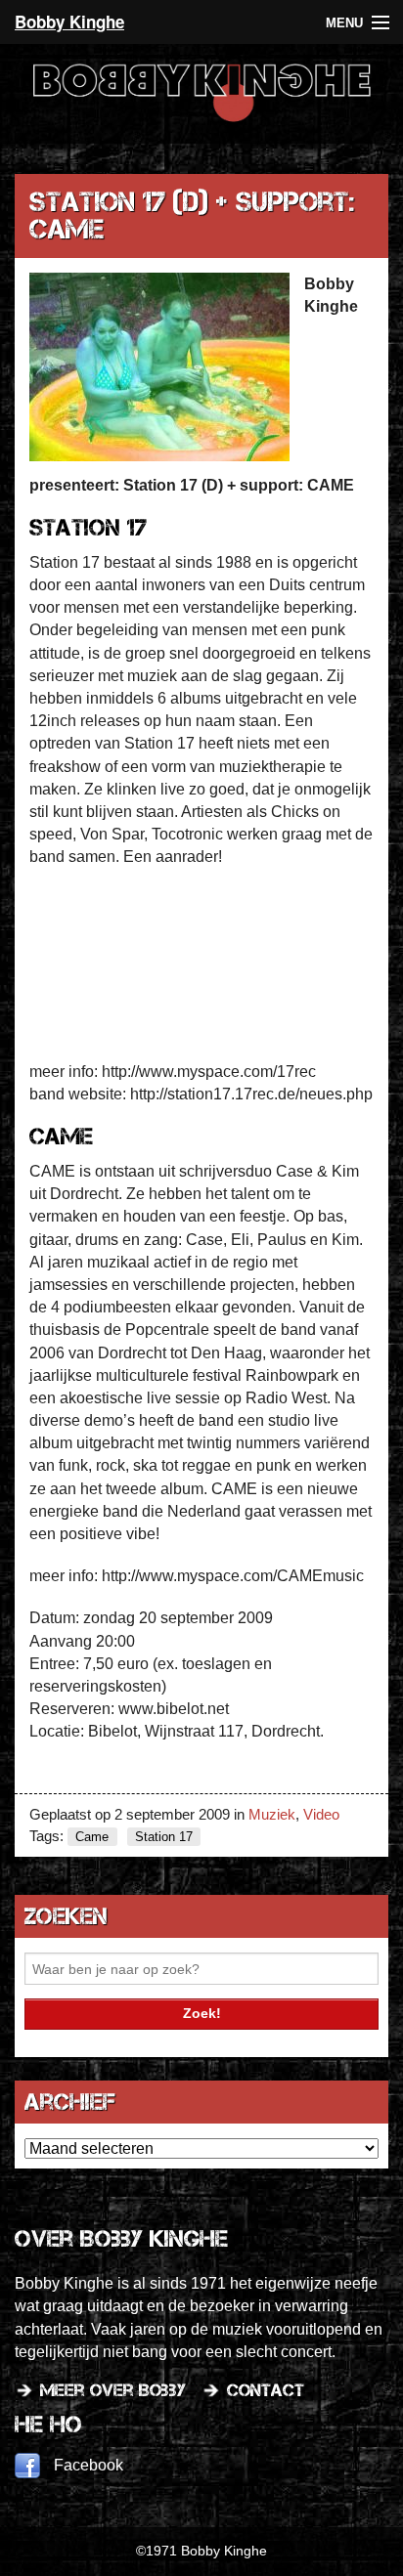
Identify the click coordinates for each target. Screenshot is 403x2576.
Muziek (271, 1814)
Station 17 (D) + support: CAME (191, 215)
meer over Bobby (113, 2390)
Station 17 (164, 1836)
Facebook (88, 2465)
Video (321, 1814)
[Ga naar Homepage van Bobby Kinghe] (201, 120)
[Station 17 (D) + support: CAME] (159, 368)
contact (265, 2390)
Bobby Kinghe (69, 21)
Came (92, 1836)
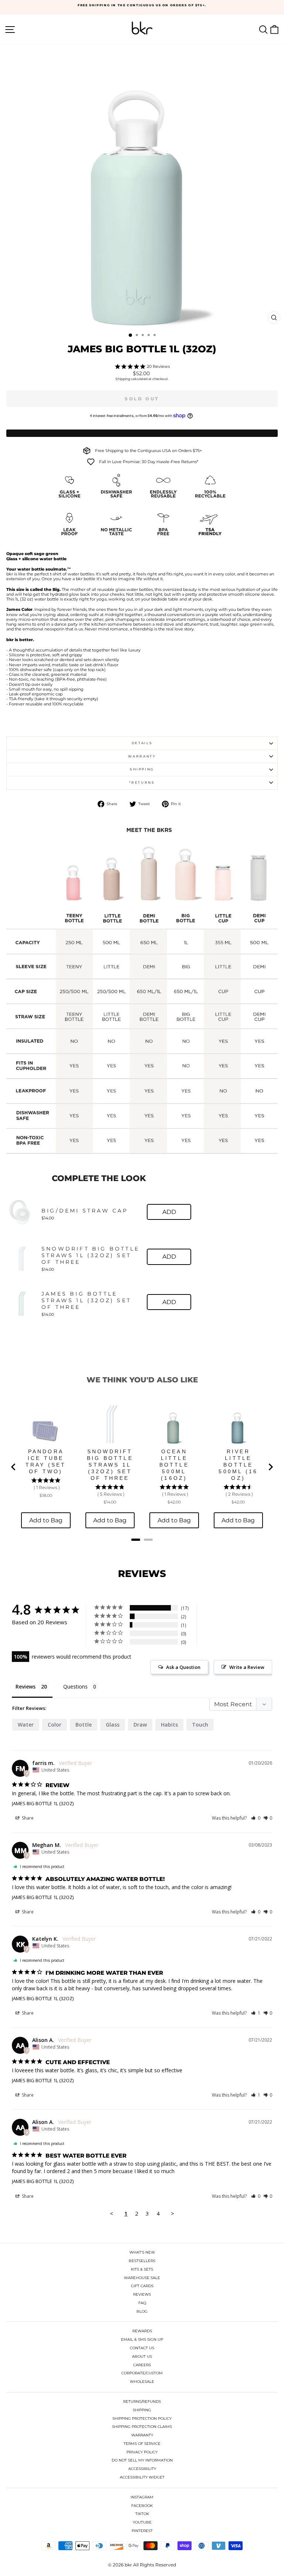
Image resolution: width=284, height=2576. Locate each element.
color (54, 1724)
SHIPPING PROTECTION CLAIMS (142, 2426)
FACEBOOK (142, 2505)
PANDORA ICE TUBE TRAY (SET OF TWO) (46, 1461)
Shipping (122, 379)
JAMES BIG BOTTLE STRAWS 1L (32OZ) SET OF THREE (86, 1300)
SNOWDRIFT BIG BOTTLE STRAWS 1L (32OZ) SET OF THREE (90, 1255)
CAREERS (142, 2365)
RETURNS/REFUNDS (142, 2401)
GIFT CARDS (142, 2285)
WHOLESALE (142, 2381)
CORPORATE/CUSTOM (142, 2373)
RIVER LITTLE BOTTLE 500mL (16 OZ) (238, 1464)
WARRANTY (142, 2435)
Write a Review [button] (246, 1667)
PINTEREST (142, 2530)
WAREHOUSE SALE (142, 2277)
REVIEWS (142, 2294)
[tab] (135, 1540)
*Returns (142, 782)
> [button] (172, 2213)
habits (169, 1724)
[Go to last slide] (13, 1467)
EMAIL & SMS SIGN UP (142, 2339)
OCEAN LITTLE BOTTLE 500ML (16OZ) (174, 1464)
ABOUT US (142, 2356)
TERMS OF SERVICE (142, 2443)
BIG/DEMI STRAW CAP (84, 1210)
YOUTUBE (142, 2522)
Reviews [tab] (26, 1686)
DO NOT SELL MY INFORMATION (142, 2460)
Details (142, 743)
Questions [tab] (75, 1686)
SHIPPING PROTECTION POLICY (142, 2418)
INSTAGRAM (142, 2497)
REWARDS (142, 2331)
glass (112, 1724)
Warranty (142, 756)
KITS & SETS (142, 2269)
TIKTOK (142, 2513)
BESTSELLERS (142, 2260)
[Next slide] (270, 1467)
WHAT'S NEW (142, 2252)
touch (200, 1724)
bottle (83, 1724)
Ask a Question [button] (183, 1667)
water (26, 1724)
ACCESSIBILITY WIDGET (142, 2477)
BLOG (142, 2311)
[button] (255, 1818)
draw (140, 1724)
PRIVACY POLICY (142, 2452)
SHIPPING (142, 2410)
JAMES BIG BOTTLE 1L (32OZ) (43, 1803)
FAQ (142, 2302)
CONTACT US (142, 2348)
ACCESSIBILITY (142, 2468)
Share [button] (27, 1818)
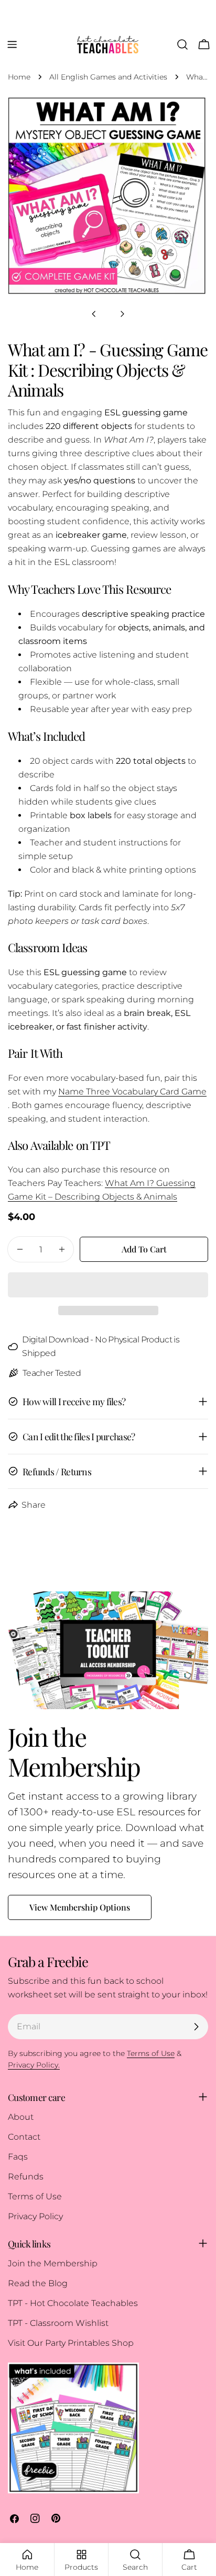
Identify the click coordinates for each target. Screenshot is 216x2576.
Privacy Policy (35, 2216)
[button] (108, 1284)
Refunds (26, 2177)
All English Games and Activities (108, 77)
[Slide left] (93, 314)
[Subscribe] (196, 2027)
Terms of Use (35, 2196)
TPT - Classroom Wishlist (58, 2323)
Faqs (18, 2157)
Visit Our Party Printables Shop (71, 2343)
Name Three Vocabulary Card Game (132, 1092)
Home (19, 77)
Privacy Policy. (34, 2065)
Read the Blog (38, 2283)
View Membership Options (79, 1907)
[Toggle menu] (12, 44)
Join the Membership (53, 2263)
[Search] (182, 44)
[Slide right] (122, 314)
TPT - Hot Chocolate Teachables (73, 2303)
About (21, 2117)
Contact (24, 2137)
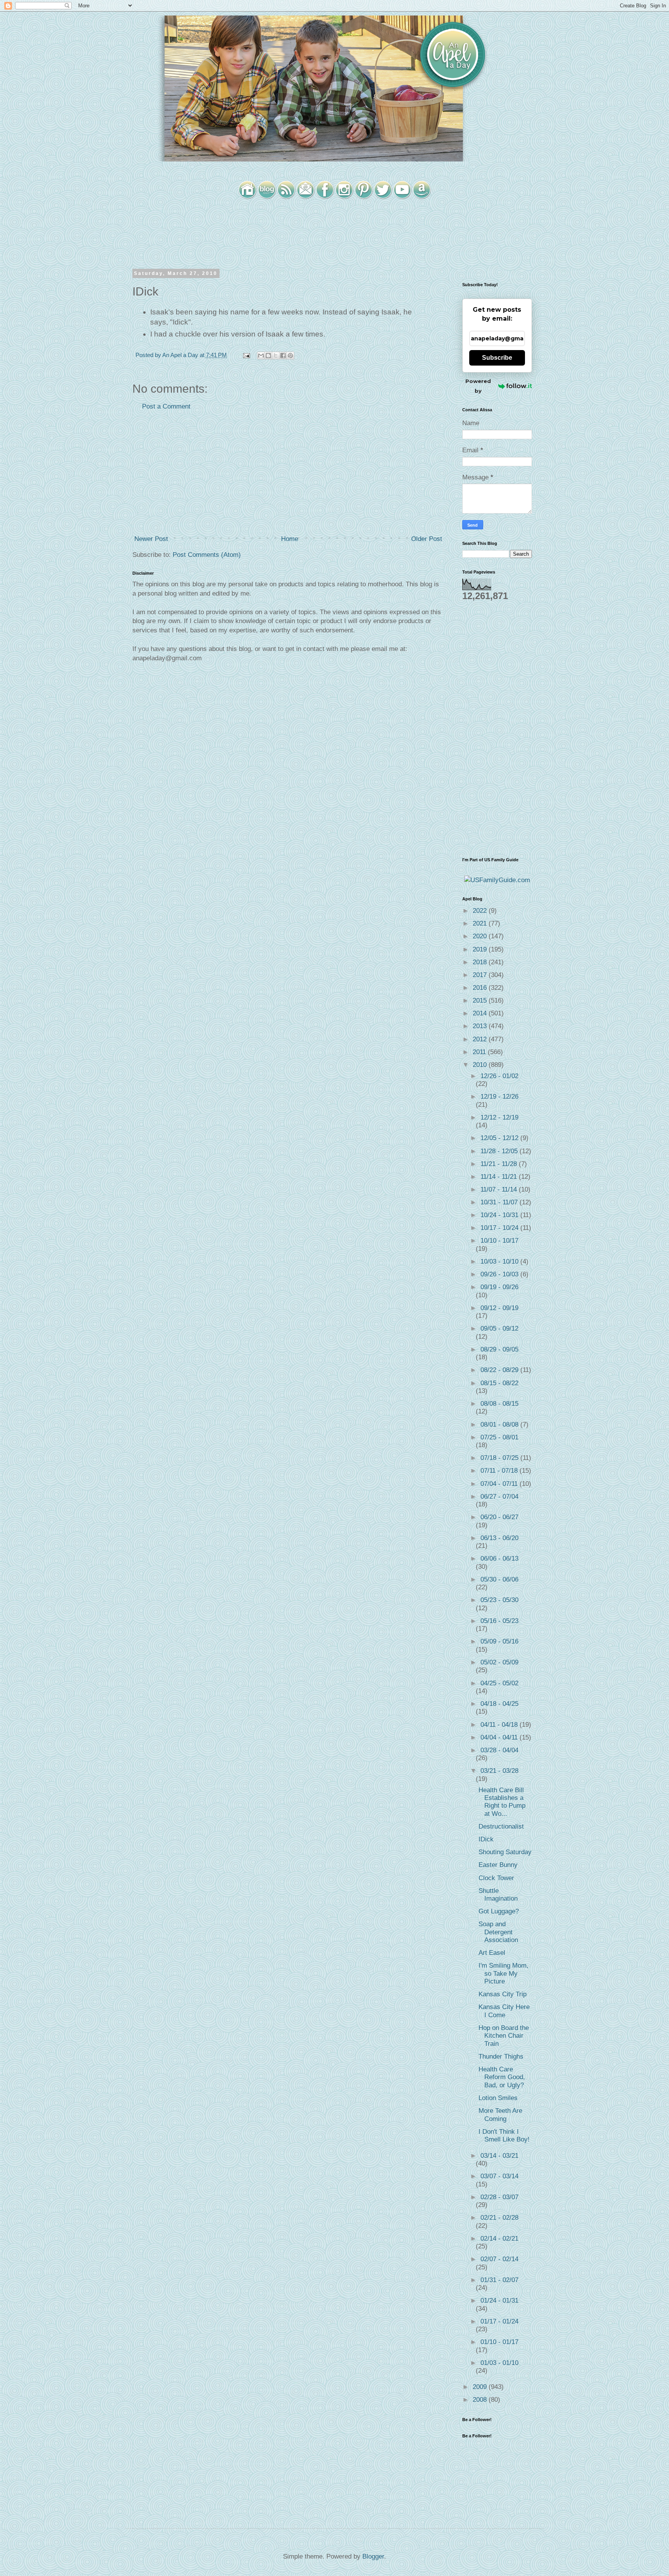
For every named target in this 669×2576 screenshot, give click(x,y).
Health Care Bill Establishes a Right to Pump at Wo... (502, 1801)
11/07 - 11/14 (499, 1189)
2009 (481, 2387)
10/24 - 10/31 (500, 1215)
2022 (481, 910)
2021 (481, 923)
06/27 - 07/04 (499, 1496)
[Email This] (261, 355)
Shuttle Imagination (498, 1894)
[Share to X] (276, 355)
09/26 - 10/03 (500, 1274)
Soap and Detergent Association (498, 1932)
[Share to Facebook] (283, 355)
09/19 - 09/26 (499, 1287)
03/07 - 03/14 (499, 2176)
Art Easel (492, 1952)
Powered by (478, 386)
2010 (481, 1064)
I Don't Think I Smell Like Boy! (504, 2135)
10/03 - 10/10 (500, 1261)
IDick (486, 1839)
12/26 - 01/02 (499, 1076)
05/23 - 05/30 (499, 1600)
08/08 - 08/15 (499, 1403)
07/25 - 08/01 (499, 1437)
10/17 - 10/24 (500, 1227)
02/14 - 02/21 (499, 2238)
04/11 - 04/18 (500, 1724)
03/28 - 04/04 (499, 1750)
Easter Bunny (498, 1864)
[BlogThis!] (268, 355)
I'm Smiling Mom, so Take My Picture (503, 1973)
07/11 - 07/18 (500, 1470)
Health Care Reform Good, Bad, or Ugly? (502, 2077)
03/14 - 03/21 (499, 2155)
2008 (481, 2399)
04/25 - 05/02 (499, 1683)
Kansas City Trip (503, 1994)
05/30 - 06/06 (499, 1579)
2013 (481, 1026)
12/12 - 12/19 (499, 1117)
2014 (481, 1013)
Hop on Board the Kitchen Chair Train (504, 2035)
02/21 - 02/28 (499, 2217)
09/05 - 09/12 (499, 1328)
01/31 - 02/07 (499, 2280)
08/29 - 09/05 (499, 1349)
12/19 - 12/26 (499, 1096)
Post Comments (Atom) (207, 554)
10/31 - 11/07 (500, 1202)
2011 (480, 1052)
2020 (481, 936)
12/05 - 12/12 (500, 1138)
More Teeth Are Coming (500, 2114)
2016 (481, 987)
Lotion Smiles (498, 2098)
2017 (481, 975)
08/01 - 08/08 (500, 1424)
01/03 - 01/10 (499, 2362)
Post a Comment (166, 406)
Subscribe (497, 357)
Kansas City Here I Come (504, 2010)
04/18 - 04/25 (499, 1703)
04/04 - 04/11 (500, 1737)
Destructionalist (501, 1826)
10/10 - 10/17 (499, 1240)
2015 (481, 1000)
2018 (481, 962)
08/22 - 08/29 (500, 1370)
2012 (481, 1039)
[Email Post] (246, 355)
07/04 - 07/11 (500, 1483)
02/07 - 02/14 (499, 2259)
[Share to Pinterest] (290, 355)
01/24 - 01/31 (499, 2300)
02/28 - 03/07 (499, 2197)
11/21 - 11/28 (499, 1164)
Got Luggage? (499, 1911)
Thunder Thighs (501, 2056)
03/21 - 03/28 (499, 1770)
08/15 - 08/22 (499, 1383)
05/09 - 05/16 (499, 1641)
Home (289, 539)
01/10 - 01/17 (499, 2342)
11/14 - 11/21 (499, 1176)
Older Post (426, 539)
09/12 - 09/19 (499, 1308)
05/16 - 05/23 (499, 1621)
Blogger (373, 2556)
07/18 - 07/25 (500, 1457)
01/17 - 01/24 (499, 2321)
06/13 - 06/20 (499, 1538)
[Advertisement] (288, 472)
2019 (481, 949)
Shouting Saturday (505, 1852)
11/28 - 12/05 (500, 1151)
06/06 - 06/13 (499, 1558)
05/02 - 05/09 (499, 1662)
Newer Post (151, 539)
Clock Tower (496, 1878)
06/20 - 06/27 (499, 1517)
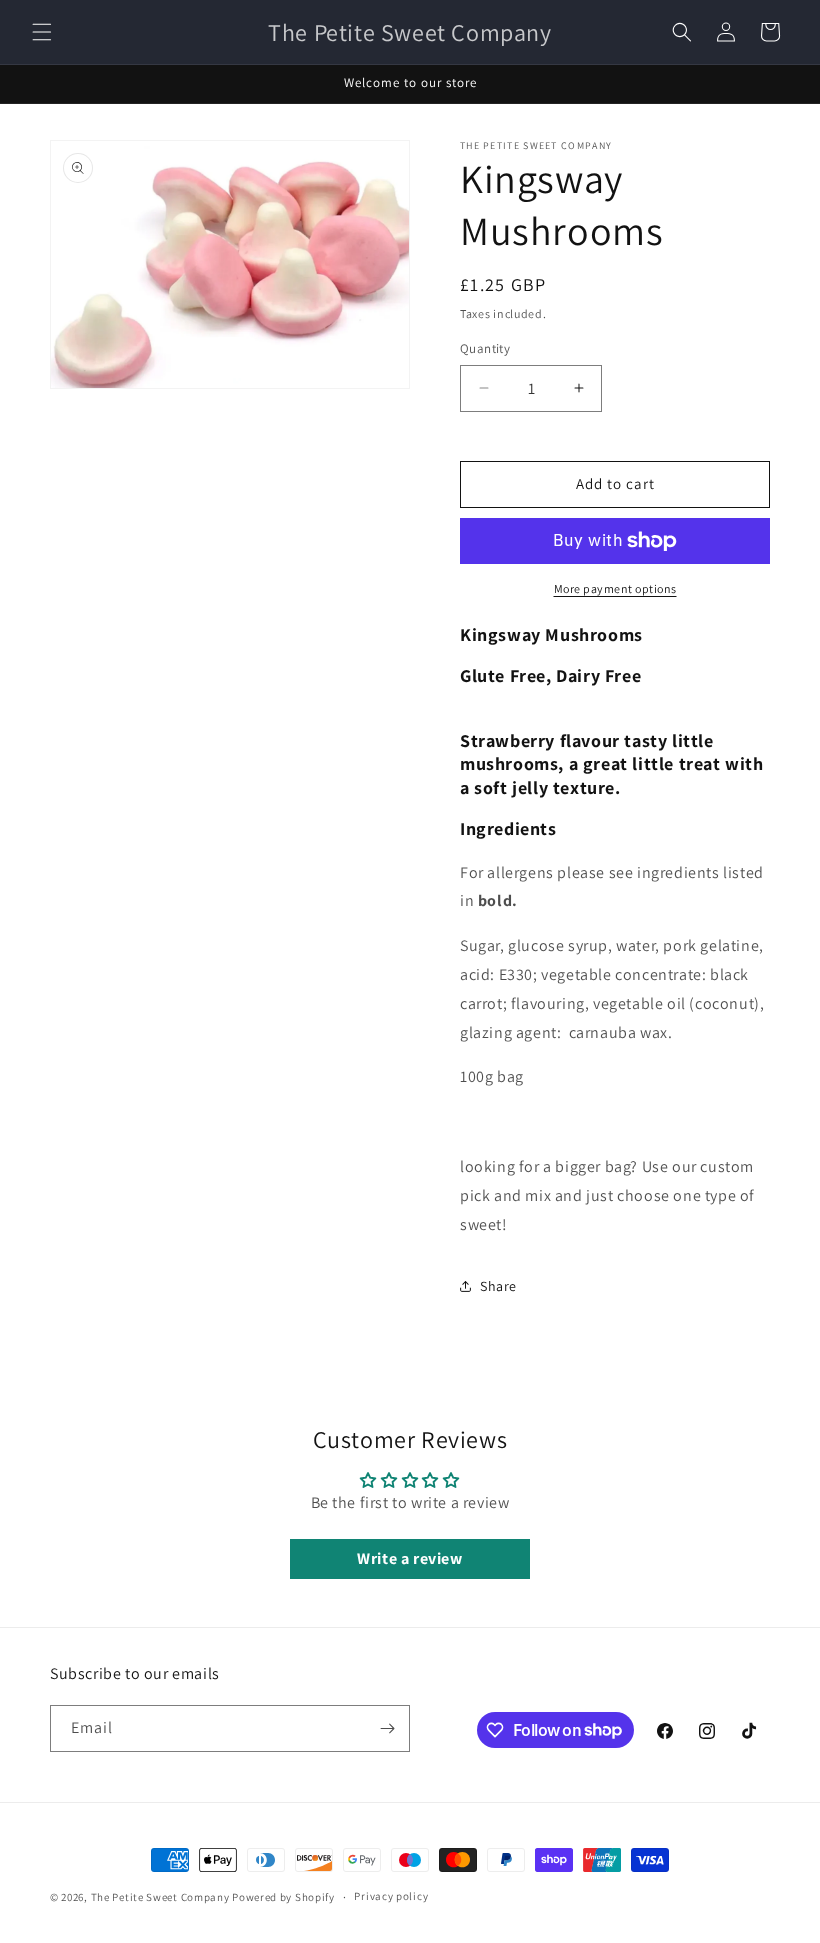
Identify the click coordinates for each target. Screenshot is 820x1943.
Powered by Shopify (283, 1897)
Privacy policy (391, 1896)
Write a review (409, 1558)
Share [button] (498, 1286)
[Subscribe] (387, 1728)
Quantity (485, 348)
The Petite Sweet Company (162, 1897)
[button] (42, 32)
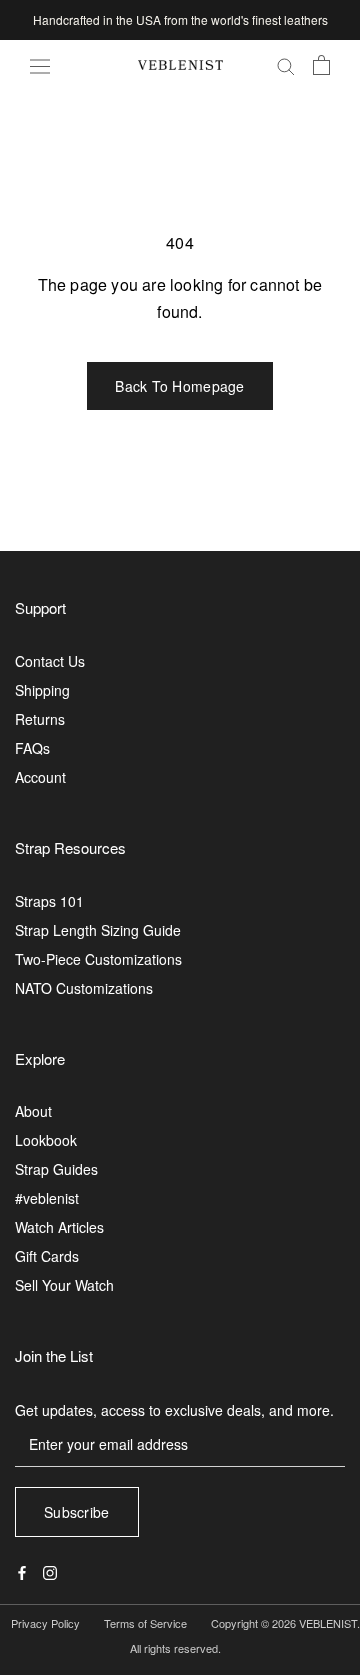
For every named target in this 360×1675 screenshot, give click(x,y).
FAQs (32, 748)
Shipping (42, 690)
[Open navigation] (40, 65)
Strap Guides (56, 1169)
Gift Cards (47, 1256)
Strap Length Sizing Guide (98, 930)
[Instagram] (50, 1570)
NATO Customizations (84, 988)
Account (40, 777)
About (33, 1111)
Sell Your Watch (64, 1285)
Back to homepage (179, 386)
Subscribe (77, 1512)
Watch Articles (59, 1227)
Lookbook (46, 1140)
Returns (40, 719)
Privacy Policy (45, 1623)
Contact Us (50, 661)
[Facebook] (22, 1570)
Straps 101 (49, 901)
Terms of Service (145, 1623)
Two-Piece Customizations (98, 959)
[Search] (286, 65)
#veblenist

• Problem details:
Look through the entries above and quote exactly the lines from the line with "12/26 - 01/02 (499, 1076)" to the line with "06/20 - 06/27 (499, 1517)", counting both of those lines.

• Problem solution:
12/26 - 01/02 (499, 1076)
05/23 - 05/30 (499, 1600)
08/08 - 08/15 (499, 1403)
07/25 - 08/01 (499, 1437)
10/17 - 10/24 (500, 1227)
02/14 - 02/21 (499, 2238)
04/11 - 04/18 (500, 1724)
03/28 - 04/04 (499, 1750)
Easter Bunny (498, 1864)
[BlogThis!] (268, 355)
I'm Smiling Mom, so Take My Picture (503, 1973)
07/11 - 07/18 (500, 1470)
Health Care Reform Good, Bad, or Ugly? (502, 2077)
03/14 - 03/21 (499, 2155)
2008 (481, 2399)
04/25 - 05/02 (499, 1683)
Kansas City Trip (503, 1994)
05/30 - 06/06 (499, 1579)
2013 (481, 1026)
12/12 - 12/19 (499, 1117)
2014 (481, 1013)
Hop on Board the Kitchen Chair Train (504, 2035)
02/21 - 02/28 (499, 2217)
09/05 - 09/12 (499, 1328)
01/31 - 02/07 (499, 2280)
08/29 - 09/05 (499, 1349)
12/19 - 12/26 (499, 1096)
Post Comments (Atom) (207, 554)
10/31 - 11/07 (500, 1202)
2011 (480, 1052)
2020 (481, 936)
12/05 - 12/12 (500, 1138)
More Teeth Are Coming (500, 2114)
2016 (481, 987)
Lotion Smiles (498, 2098)
2017 (481, 975)
08/01 - 08/08 (500, 1424)
01/03 - 01/10 (499, 2362)
Post a Comment (166, 406)
Subscribe (497, 357)
Kansas City Here I Come (504, 2010)
04/18 - 04/25 (499, 1703)
04/04 - 04/11 (500, 1737)
Destructionalist (501, 1826)
10/10 - 10/17 (499, 1240)
2015 (481, 1000)
2018 (481, 962)
08/22 - 08/29 (500, 1370)
2012 (481, 1039)
[Email Post] (246, 355)
07/04 - 07/11 (500, 1483)
02/07 - 02/14 (499, 2259)
[Share to Pinterest] (290, 355)
01/24 - 01/31 (499, 2300)
02/28 - 03/07 (499, 2197)
11/21 - 11/28 (499, 1164)
Got Luggage? (499, 1911)
Thunder Thighs (501, 2056)
03/21 - 03/28 (499, 1770)
08/15 - 08/22 (499, 1383)
05/09 - 05/16 (499, 1641)
Home (289, 539)
01/10 - 01/17 (499, 2342)
11/14 - 11/21 (499, 1176)
Older Post (426, 539)
09/12 - 09/19 (499, 1308)
05/16 - 05/23 (499, 1621)
Blogger (373, 2556)
07/18 - 07/25 (500, 1457)
01/17 - 01/24 (499, 2321)
06/13 - 06/20 (499, 1538)
[Advertisement] (288, 472)
2019 (481, 949)
Shouting Saturday (505, 1852)
11/28 - 12/05 (500, 1151)
06/06 - 06/13 (499, 1558)
05/02 - 05/09 (499, 1662)
Newer Post (151, 539)
Clock Tower (496, 1878)
06/20 - 06/27 (499, 1517)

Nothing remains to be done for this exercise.